Keep your finances on track this summer
Summer is here and you may have some extra time to get your personal financial house in order. To help U.S. taxpayers address some of the most pressing issues, here are six key action items that you and yours may want to consider during the coming months.
Long-term asset allocation
Does your portfolio allocation support your goals? Is it built for your time horizon, appetite for risk and the current stage of the economic cycle?
Are you relying too heavily on capital appreciation for investment returns? With valuations above long-term averages across asset classes, we are focused on securities that provide attractive cash flows.
Participation with protection
Do you own assets that might provide a buffer against a rough patch for stocks? As the cycle continues to mature, we believe it's prudent to add securities that could provide positive returns even if stocks decline in value.
Have you maximized your retirement plan contributions and reviewed your allocations within your retirement accounts? If you are 70 1⁄2 or older: have you taken your required minimum distribution (RMD) amount for the year?
If you are required to pay estimated tax, are your scheduled quarterly payments up to date? To check, ask your tax advisors to look at how much you’ve paid in the first two quarters and evaluate whether you should adjust upward or downward in the next two quarters.
Adjustable rate mortgages
Is the interest rate on your ARM resetting? Many of our clients have arms that are resetting in the next 12-24 months—which may result in a significant increase in the interest rate. Check to see if it makes sense for you to extend duration, given your particular goals and the low interest rates.

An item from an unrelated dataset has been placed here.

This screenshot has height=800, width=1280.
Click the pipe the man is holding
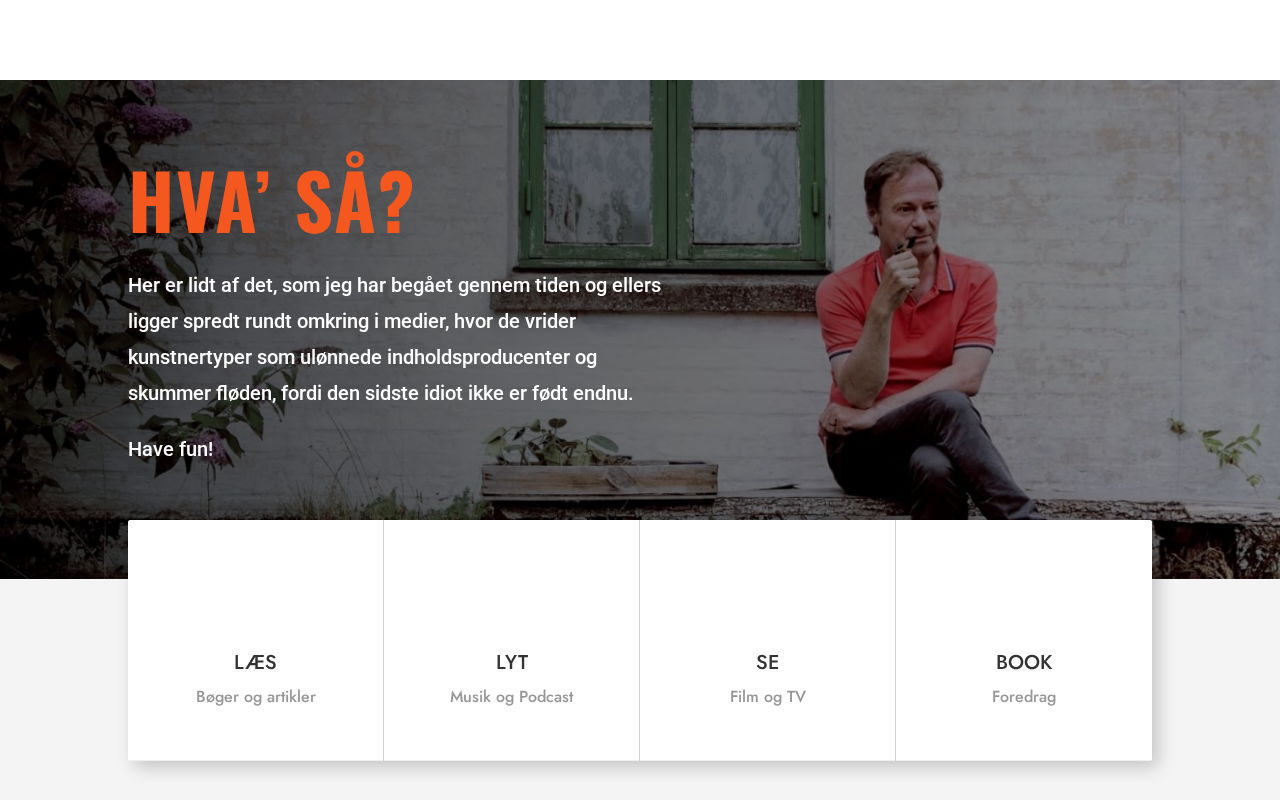coord(909,242)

Have you named all the fiduciaries necessary to carry out your wishes? Are all the executors, trustees and (if you have children) guardians you need in place? Are they all still the right choices?
To as many people as you like, you can give, tax-free, $15,000 this year ($30,000, if you’re a married couple). It’s best to make these gifts as soon as possible in the year, so that recipients can enjoy any appreciation in these assets.
Have you taken advantage of your full lifetime exclusion amounts? Even if you’ve already used your full amount, you can still top off every year, as the lifetime exclusion amount is adjusted each year for inflation. Keep in mind that the sooner you make transfers to your heirs, the sooner appreciation on these assets will be out of your estate (and no longer subject to the estate tax).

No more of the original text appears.